Boost logo

Boost :

Subject: Re: [boost] [General] Always treat std::strings as UTF-8
From: Robert Ramey (ramey_at_[hidden])
Date: 2011-01-18 14:03:24


Matus Chochlik wrote:
> On Tue, Jan 18, 2011 at 6:46 PM, Peter Dimov <pdimov_at_[hidden]>

> Boost, as the cutting edge C++ library should try to enforce new
> standards and not dwell on old and obsolete ones.

A boost library can't just make a change which makes it's obsolete for
those already using it. They are often built into large, real applications
which can't constantly revisit every issue every release. Users have to
know that using a boost library will save them effort, not burden them
with a new maintainence task

> Today everybody is (maybe slowly) moving towards UTF-8

It wasn't that long ago that "everybody" was moving to wchar/wstring
to support unicode. And a lot of people did. You can't know the
future and you can't impose your view of it on everyone else.

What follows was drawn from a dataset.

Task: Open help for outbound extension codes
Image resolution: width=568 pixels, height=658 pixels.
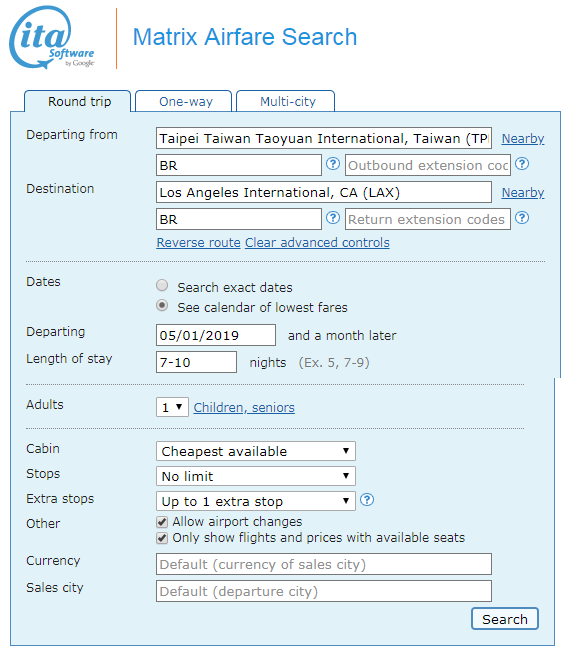Action: point(521,164)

> and creating a new string class/wrapper for UTF-8 that nobody uses,

lol - well no one is going to use it until it exists.

> IMO, encourages the usage of the old ANSI encodings.

I'm not see this at all.

> Maybe a better course of action would be to create ansi_str_t with
> the encoding tags for the legacy ANSI-encoded strings, which could be
> obsoleted in the future,

obsoleted by whom?

> and use std::string as the default class for UTF-8 strings.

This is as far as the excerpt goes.